Flowsheet of steam turbine power plan

Fig. 10

P–\(\dot{Q}\) diagram for steam power plant with three different feed temperatures compared to the approach

Another noticeable difference is a significant reduction of the maximum heat extraction for minimum stable load, which results from increased losses with the exhaust gas (\(\dot{H}_{\text{L,FG}}\)) during part load operation of CCPPs independent of the district heating. Hence, in addition to the change of condensate temperature as for nominal load, the energetic losses increase up to 26 % of the fuel rate for minimum power generation and maximum heat extraction of the CCPP.

In summary, Fig. 6 shows, that the differences between the thermodynamical simulations with different number of heating condensers are small for maximum heat extraction in the analyzed example. In addition it illustrates, that the approach overestimates the possible heat extraction, if the relative exhaust gas losses in full load without heat extraction (16.8 %) are used for part load. If the increased flue gas losses at maximum heat extraction are considered (18.3 % in full load and 26 % in minimum load) the results of the detailed thermodynamic simulations and the approach with constant flue gas losses match for the particular load cases. Hence, more accurate results can be obtained, if load dependent flue gas losses are considered, given that this dependency is known.

It can be stated that the restriction for maximum heat extraction is strongly influenced by the flue gas losses, see also “Determination of the maximum heat extraction” and Fig. 4, which can vary with the gas turbine load and the amount of heat extraction, as shown above.

Combined cycle power plant with triple pressure boiler The flow sheet of the CCPP model with triple pressure boiler is shown in Fig. 7.

Figure 8 shows the effect of the district heating feed flow temperature (\(T_{\text{FF}}\)) on the possible operating conditions and compares the simulation results with the generic modeling approach. The energetic losses \(\dot{H}_{\text{L,FG}}\) for the generic approach are set to be equal to the losses of the thermodynamic model in nominal load without district heating (8.7 %). In nominal GT load and maximum heat extraction they increase to 9.9 %, due to the higher condensate temperature, as described in “Combined cycle power plant”. In addition to this effect, the approach predicts higher possible district heating capacities due to higher steam flows to the condenser in the simulation. In this example, the superheated low-pressure steam is fed to the LP turbine, which results in a sufficient flow through the last steam turbine stage even with maximum district heating. The limitation to be considered, is to ensure the minimum flow through the last intermediate pressure stage, so that the minimal flow to the condenser increases to 18% instead of 10% of the nominal flow.

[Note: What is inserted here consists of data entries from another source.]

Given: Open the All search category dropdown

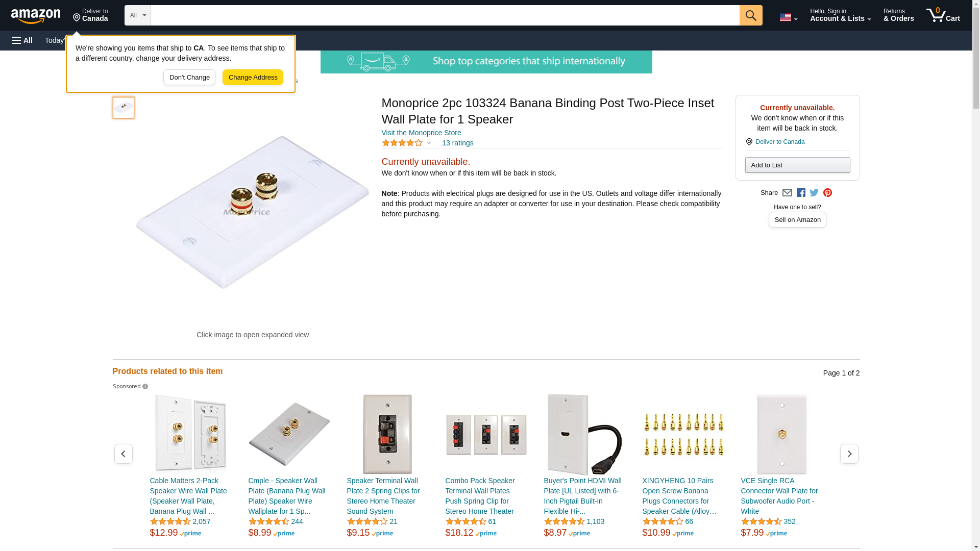Looking at the screenshot, I should [x=138, y=15].
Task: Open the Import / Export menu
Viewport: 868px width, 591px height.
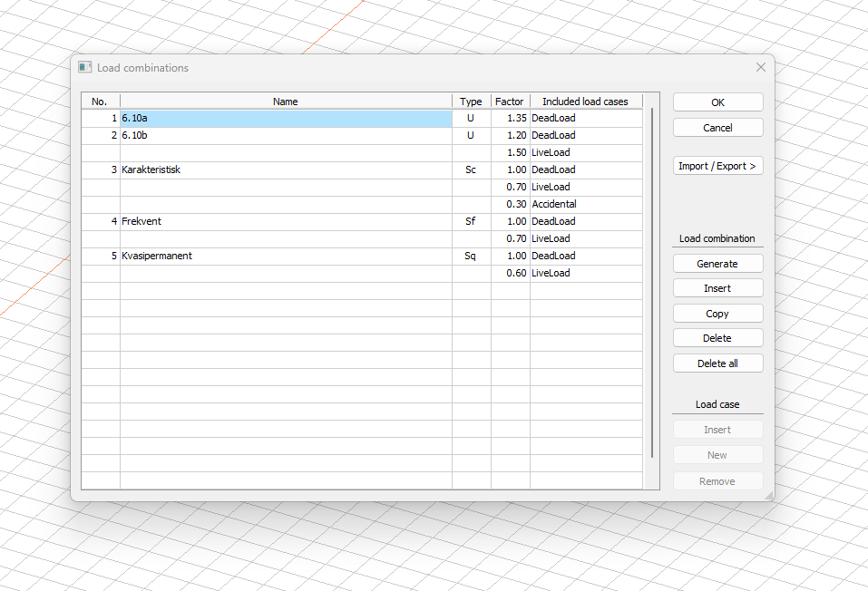Action: [x=717, y=166]
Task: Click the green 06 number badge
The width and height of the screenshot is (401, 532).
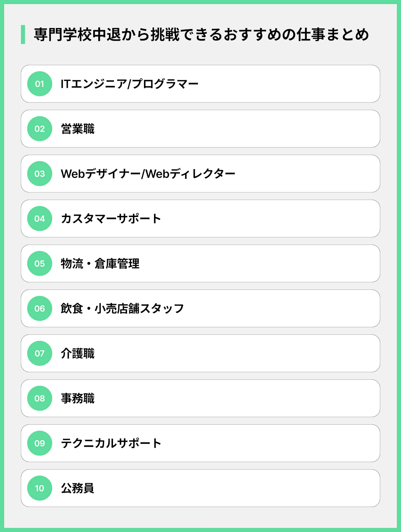Action: click(x=40, y=308)
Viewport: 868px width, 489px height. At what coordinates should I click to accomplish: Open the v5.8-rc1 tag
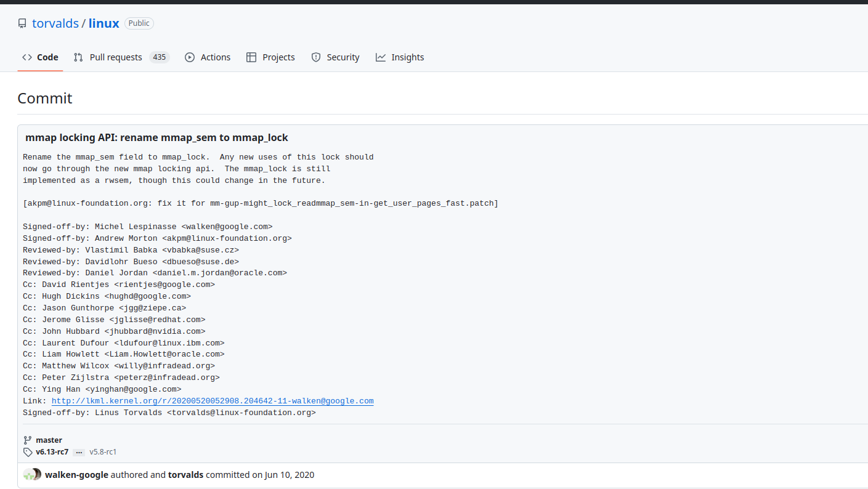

Hence, the increased flue gas losses as well as the higher heat transfer in the condenser reduce maximum heat extraction, see also (7) where both parameters could be summated.

The power loss coefficient increases with rising feed flow temperature of the district heating system (\(T_{\text{FF}}\)), as it requires higher extraction pressures and shifts the load share between the heating condensers.

Compared to the detailed Ebsilon simulations, the approach indicates the general trends, but does not exactly meet the simulation results which always depend on the specific design parameters of the plant. Figure 8 includes some additional values for maximum fuel and medium steam extraction, which is why a slightly non linear trend of the upper map restriction can be seen for the Ebsilon results. The trend for 110 \(^\circ{\rm C} \) is well predicted, for 90 \(^\circ{\rm C} \) the simulation model has a higher power loss coefficient as the approach predicts for maximum steam extraction. For 90 \(^\circ{\rm C} \) and lower steam extraction the power loss coefficient fits the approach better. The steep drop is due to a load shift from the first to the second district heater, if the heat extraction is increased from 160 to 225 MW. For a feed temperature of 130 \(^\circ{\rm C} \) the results of the approach overestimate the power loss. The extracted heat for 130 \(^\circ{\rm C} \) is nearly the same as for 110 \(^\circ{\rm C} \), due to the limitation of the minimum flow through the IP stage which is not considered in the simple generic modeling approach. If the steam extraction for the high-pressure district heater could have been increased, the heat extraction and the power loss would have been higher.

Steam power plant

In the steam CHP plant, the steam is similarly extracted from the steam turbine. In contrast to the CCPP, the feed water is heated by condensate preheaters with steam from the steam turbine and not by flue gas. The flow sheet of the simulated model is shown in Fig. 9.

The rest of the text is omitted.